Once every line below has been checked for "computer", give only the number of lines that have it.
=====
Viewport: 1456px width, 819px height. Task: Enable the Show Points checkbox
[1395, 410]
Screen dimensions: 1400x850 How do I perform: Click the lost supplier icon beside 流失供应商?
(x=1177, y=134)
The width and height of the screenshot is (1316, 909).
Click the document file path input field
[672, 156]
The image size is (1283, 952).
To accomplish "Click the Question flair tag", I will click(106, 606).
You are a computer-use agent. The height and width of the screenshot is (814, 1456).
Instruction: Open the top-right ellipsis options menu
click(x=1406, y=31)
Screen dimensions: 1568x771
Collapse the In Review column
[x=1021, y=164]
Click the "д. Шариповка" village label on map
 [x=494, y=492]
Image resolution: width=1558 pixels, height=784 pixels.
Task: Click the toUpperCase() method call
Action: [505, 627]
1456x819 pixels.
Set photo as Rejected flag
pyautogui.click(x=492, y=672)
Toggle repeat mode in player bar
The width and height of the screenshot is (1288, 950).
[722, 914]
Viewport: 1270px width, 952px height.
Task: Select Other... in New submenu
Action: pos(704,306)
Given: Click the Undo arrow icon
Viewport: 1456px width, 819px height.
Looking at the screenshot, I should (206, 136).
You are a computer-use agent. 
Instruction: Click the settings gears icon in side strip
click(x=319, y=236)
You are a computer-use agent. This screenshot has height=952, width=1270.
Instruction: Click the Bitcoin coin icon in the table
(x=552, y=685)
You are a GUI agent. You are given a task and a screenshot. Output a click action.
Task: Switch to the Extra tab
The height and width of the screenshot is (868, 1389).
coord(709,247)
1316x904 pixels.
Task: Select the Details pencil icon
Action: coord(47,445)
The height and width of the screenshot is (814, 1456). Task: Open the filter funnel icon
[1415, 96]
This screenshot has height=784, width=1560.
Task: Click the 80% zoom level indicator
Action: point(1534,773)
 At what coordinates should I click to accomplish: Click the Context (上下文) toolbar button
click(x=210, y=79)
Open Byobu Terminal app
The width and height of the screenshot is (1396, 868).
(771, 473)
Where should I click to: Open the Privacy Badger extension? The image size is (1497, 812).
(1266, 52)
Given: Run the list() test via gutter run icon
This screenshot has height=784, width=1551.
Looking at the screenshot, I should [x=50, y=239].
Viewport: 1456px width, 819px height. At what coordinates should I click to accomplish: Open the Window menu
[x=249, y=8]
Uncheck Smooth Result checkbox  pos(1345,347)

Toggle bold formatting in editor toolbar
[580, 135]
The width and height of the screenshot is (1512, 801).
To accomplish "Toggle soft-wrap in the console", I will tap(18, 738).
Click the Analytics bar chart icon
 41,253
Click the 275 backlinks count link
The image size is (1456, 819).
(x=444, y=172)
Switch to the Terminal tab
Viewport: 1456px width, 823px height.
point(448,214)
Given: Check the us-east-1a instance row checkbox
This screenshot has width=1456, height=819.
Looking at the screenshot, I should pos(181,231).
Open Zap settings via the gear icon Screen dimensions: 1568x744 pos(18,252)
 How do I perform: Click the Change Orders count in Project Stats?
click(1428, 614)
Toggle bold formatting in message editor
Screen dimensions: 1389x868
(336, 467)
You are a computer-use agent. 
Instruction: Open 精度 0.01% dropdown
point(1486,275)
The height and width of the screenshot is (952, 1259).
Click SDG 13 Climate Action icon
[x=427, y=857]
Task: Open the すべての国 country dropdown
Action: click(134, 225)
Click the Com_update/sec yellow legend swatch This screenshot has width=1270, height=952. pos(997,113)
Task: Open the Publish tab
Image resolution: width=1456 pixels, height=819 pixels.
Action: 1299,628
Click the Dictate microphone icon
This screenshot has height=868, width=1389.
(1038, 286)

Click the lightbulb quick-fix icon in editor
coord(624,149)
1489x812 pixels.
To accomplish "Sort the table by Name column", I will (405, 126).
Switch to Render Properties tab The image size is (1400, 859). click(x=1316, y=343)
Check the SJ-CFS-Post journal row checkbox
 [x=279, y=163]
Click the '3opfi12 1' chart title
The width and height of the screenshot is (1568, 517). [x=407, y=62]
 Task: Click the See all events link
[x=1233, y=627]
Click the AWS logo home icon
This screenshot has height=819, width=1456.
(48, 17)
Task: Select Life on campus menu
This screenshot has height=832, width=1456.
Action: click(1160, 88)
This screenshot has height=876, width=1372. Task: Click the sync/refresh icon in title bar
=====
Answer space
4